Nov 11, 2021  By Mark Lonstein  Category: Historical Preservation,

Honoring my father's WWII military victory at Israel's Ammunition Hill

My father Barnett Lonstein (1923-2012), was a first-generation Jewish American, his parents having emigrated from Lithuania between 1910 and 1911. He was born and raised in Worcester, Mass., during the Depression, facing the hardships many others of his generation experienced. He was only able to attend junior high and high school Monday through Thursday, having to stay up all night Thursday and Friday morning to help out at his father’s chicken store, plucking and preparing fresh chickens to be ready for pickup Friday by the local Jewish community for their Sabbath meal.

My father with his father who immigrated from Lithuania in 1910

He was eventually drafted into the U.S. Army on August 12, 1943, a day he would recount to me with pride many times during my youth, as it was also the day of my birth 11 years later. His exposure to the dangers, uncertainty, and tragedies of military life during World War II came early during training at Fort Jackson, South Carolina. The troops were practicing a nighttime crossing of the Cumberland River in Tennessee in rubber rafts (my father never learned how to swim) and the raft in front of my father’s capsized. Twenty one soldiers were killed.

My dad would tell me how supportive and patriotic all Americans were during WWII and how important that was to the morale of the troops. When he was home on leave during basic training and dressed in his military uniform, the local businessmen would never let him pay for anything if he went to the Jewish deli for a 15-cent corned beef sandwich or into an ice cream shop.

My grandfather on leave before going overseas

In early September 1944 he was transported with his fellow soldiers on the S.S. Argentina to England, then onto the beaches of France to join the fight across Europe. He was a member of the 104th Regiment of the 26th Yankee division. Almost immediately after arriving in Cherbourg, France, his unit faced live fire -- they were strafed, but not by the Germans, rather by mistake by fellow American forces.

Dad spent the next year traveling and fighting through France, Luxembourg, and Germany in the Battle of the Bulge, experiencing all the dangers, horrors, and destruction of the war. There were many close calls. A German shell crashed into a bunker housing five soldiers, including my dad, and would have killed all of them, but it was a dud, never exploding.

Lonstein 10.2

He told me that when he left for the war he thought he might not make it back alive, so V-E Day brought some relief and gratitude, but he was expecting to soon be sent over to the Pacific for the invasion of Japan. With the surrender of Japan, he returned to the U.S. in January 1946 aboard the S.S. Borinquen, surviving a terrible storm in the Atlantic that almost capsized the ship with over 1,200 soldiers on board.

He was always proud to have served his country in its hour of need, and his wartime experiences made him realize the importance of the establishment, survival, and prosperity of the State of Israel. When the Six Day War broke out in 1967, he immediately, proudly, and enthusiastically answered the call of the Worcester Jewish community with a financial commitment to Israel.
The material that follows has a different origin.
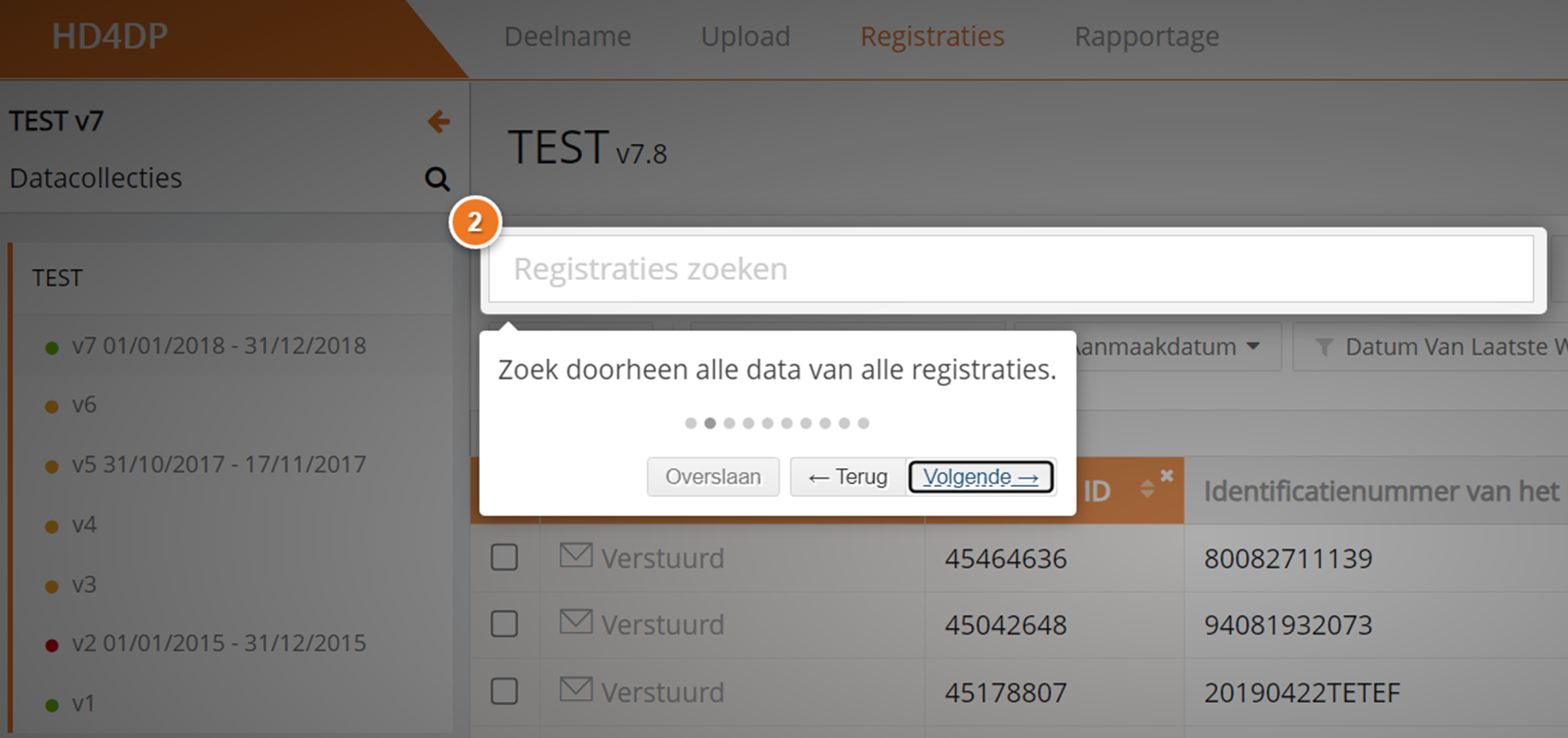Image resolution: width=1568 pixels, height=738 pixels.
Task: Tick the checkbox for registration 45042648
Action: point(504,624)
In his 50s he went to night school at Clark University to obtain that elusive college degree that had to be put on hold when he answered the call of duty. During my father’s retirement years in his 70s and 80s, he volunteered many times to visit classrooms at local schools to speak about his military service and answer students’ questions. His message was that wars were not fun or adventurous -- they were terrifying, dangerous, and brutal. And that there were no true winners in war -- everybody suffers -- but in WWII the U.S. needed to save the world from tyranny. His hope was that by engaging the students he was again doing his part -- "tikkun olam" as he did 50 years earlier to perhaps prevent future wars and make the world a better place.

When I was made aware of the Ammunition Hill project established by Jewish National Fund-USA, I couldn't think of a more meaningful way to honor my father’s memory, his service to his country, and honor his commitment to, and love for, the State of Israel. For me and my family it was a logical next step of a tradition and commitment started over 60 years ago when I was a child and my parents regularly sent donations to JNF-USA to plant trees in the young State of Israel. It is so fitting that my father, who as a member of the greatest generation participated in the great military victory of WWII, now has his name on a permanent plaque at Ammunition Hill, where the brave soldiers of Israel were victorious in another important battle in 1967.

My father's military dress coat from 80 years ago.

Veterans Day has always been an important holiday for me, a time to remember the sacrifices of not only my father, but the millions of other soldiers throughout our history who gave so much to protect our freedoms. Veteran’s Day 2021 will be even more memorable for me, and I greatly appreciate and am honored to have the opportunity to participate in the Ammunition Hill project. I strongly encourage other Jewish military veterans around the world to consider participating in this most worthy project.